My DH and I are 15 years apart. DH sought me out because he wanted to have more children, and he was already in his 40's. My brothers are also DH's age, so I always felt comfortable with older men, and my family found it normal. SD21 and I are also 15 years apart. In the beginning she had an issue with it, but that was BM's fault. BM is 20 years older than me and freaked when she found out my age. It was nobody's business to know my age, but DH isn't always bright about these things. Fortunately for me, SD21 doesn't seem to care anymore about my age. DH and I just had two babies who are 20 and 21 years younger than SD. I think having the babies has possibly shown her that she might want children of her own someday, but seeing me struggle (happily struggle!) with them does deter her from stupid mistakes. She knows she's too selfish to put children ahead of herself at this point. As for DH being a doting grandfather; I think he possibly may be even more doting because it will be fresh in his mind how cute and sweet little ones are. (I typed this as my two year old is sitting next to me and kissing me!)

SD21 did throw a fit when she found out we were having a baby, but DH put her in her place. If she was in an intact family, she would have no say on siblings, and she still has no say even when her parents are divorced. She got over it once she met our first son; now she likes showing her baby brothers off to her friends when we visit.

As for gold-digging, I too take offense to that idea. Yes, DH makes significantly more than I do, but he is terrible with money, and I still made enough to live very comfortably on my own. We live well within our means, and thanks to me his credit rating has improved dramatically.

herewegoagain's picture

PS - about both of them I think they need to GET OVER IT. NONE of their business.

With that said, about the first issue, loser has two kids...the oldest kid is OLDER than her MOTHER'S youngest child...the 2nd one is only a month younger...LOSER has no problem with it...however, I BETCHA ANYTHING that she would have a cow if it was her dad who had a kid younger than her two.

Anon2009's picture

For the record, I do not think anyone here is a "gold digger," nor do I agree with bad behavior from adult sks. I apologize if I caused any offense.

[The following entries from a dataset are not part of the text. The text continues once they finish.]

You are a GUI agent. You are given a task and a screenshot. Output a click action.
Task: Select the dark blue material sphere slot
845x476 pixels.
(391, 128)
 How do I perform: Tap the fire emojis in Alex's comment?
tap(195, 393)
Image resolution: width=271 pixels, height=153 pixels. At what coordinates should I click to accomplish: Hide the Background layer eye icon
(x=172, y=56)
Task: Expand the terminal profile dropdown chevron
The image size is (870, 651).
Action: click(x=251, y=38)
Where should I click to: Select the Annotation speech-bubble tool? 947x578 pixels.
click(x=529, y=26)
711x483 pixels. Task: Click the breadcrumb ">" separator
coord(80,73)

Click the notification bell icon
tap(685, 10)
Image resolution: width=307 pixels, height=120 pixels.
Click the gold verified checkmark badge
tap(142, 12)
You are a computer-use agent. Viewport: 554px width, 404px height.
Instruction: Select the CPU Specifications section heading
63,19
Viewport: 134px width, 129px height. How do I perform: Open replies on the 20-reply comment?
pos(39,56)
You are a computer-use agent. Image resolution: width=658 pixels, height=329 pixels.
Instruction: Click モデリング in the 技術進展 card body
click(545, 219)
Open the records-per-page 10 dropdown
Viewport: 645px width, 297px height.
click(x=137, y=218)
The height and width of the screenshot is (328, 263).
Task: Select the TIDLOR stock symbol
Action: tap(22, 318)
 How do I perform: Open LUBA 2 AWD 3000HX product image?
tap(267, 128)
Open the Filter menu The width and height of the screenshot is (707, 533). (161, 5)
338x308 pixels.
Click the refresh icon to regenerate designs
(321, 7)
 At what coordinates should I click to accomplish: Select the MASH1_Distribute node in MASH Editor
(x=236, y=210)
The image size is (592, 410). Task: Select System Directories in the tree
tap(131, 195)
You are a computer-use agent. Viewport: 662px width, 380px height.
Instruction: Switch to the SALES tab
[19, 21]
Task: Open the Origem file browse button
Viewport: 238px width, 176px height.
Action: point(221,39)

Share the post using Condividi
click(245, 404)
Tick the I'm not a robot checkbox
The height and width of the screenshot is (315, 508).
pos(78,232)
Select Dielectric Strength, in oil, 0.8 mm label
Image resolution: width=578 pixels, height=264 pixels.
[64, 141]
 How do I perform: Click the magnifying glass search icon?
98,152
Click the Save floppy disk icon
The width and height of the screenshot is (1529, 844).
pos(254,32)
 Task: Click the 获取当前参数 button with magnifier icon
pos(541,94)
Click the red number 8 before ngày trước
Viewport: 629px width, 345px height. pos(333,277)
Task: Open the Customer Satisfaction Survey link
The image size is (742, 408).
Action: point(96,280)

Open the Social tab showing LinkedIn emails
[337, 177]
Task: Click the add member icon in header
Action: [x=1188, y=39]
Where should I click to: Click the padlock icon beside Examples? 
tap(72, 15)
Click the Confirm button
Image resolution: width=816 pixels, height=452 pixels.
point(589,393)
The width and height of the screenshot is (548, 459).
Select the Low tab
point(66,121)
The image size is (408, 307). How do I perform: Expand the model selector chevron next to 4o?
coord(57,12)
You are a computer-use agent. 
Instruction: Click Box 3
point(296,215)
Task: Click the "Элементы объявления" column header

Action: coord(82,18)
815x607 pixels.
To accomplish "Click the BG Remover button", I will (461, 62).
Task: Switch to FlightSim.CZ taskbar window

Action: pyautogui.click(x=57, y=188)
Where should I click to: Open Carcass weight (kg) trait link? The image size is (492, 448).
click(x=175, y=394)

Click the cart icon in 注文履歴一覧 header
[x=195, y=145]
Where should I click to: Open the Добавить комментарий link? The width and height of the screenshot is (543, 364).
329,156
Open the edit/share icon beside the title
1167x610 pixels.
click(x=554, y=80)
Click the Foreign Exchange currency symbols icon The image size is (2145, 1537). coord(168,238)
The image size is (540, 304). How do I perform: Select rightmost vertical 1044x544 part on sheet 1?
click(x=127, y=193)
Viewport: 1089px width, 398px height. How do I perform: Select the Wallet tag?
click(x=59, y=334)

thebrokenrecordmachine's picture

Me and My SO are almost 21 years apart, Im 27 he's 48. For me it works out great.
If me and my SO were to split up, I dont think I could date someone my age again. Most guys my age give or take a 5 year age difference are non-commital , mama's boys or they have some sort of emotional baggage(from what ive observed). Maybe thats why guys go after cougars, they want someone sophisticated and mature(which is why me and SO work out great and ive heard they're better in bed lol). Age is just a number. What bothers me, as most people dating someone older, is the assumption that were "gold diggers". When its not true, we fell in love with the person, not their assets. From a financial perspective, I have more assets than SO does, way more.
Do I want kids with SO? Yes. I have a daughter from a previous relationship. Do I think about the long term implications?Such as, by the time our kid graduates highschool, SO might be close to 70, absolutely. You can't not think about those things. And maybe I do tend to reevaluate our relationship on that. But then I think, theres not a better guy out there for me.
I think his skids and BM might not be happy about that, but oh well.
I think in some cases, second families, help SO/DHs even DW's to be better parents and grand parents. Its like making up for lost time. We all deserve a second chance. And as the saying goes, forgive but do not forget.

Jennnymae's picture

I feel the same way! I am also 28 and my husband is 48, with three adult kids. My SK's and their BM hate me of course but even with the age difference I know he is the man for me, however crazy he and and all the drama from the ex and the steps gets.